**TEXT PROVIDED**
# propane



## cyarnell (Nov 28, 2013)

new to prepping. curious how long will propane tanks be good for thinking of acquiring some to run camp stove lanterns etc. Just wanting to know how long they would be good for. Also does anyone have an idea of usages hours? long can a five gallon?? tank run a typical camp stove using x2 a day and the smaller one how long will they power my lanterns?? thx for any info provided. have Mylar bags and o2 absorbers on way for longer term food storage


----------



## tirednurse (Oct 2, 2013)

As far as I know propane doesn't go bad. however make sure that your tanks are leak free or it will disappear over time. As far as how long that would depend on a lot of things. how high is your flame? how long are you cooking your meals for? how many burners are you using at a time? We use our bbq a lot (at least 3 or 4 times a week) and a 5 gal tank will last about 4 months but we only run it for maybe 15 minutes at a time.


----------



## SDF880 (Mar 28, 2013)

I have 100's of the camping bottles stored and so far none that I have used have leaked. I keep them in a cool/dry and undisturbed place. 
Should be good to go just store them and don't mess with them!


----------



## HuntingHawk (Dec 16, 2012)

Storage of LP is almost indefinate.

Last time I went camping one 20lb/5gal bottle lasted me a week which involved cooking & lantern. And there was still some gas remaining in it.

My gas BBQ grill has been running three years on the same bottle.


----------



## AquaHull (Jun 10, 2012)

I go through a couple 20# tanks per BBQ season, 1 20# tank per week for the blue flame in the barn,and couple 1 # er's during a low light session.

Get a decent fire going, set the 1 # er above it, stand back about 30 yards, hit the tank with a high velocity centerfire rifle round. Propane is heavier than air and sinks into the fire and gives off a pretty flash and flame.


----------



## LunaticFringeInc (Nov 20, 2012)

The Propane itself last just about indefinitely. The refillable tanks like the 20 lbs plus tanks are good for about 10-12 years before they need to be tested and recertified so they can be refilled. Im a full time RVer and I have never had a tank leak on me, now the regulators...that's a different story! Those will go bad after a few years of service.


----------



## Slippy (Nov 14, 2013)

AquaHull said:


> I go through a couple 20# tanks per BBQ season, 1 20# tank per week for the blue flame in the barn,and couple 1 # er's during a low light session.

**MATERIAL PROVIDED**
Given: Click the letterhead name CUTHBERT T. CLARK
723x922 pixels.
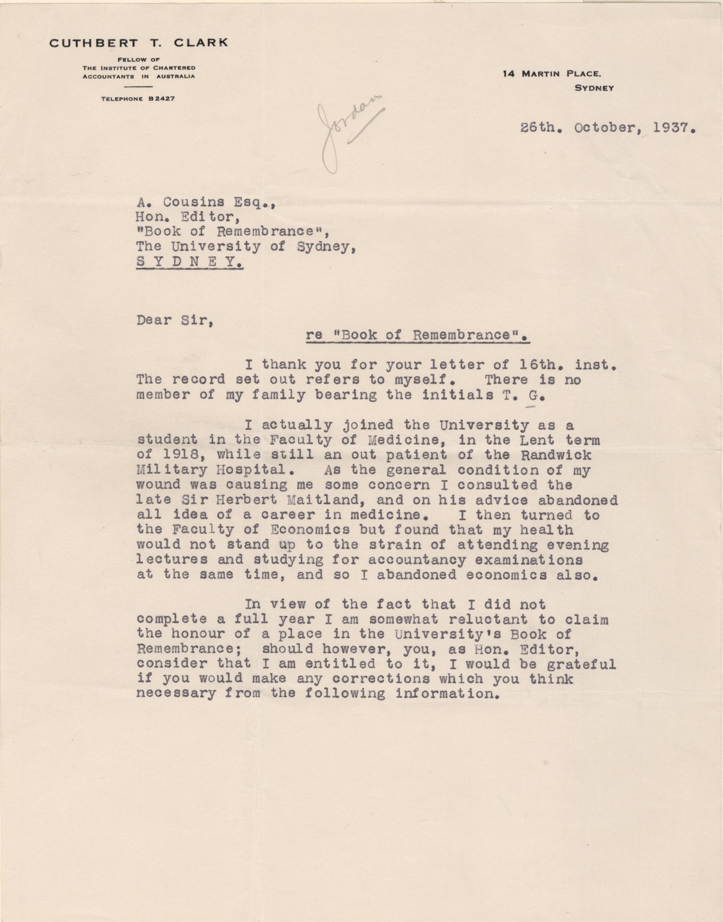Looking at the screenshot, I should tap(139, 43).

**GOAL**
In the forum thread on propane, how long are refillable tanks of 20 pounds and up good for before they must be tested and recertified?

**EXERCISE OUTPUT**
About 10-12 years.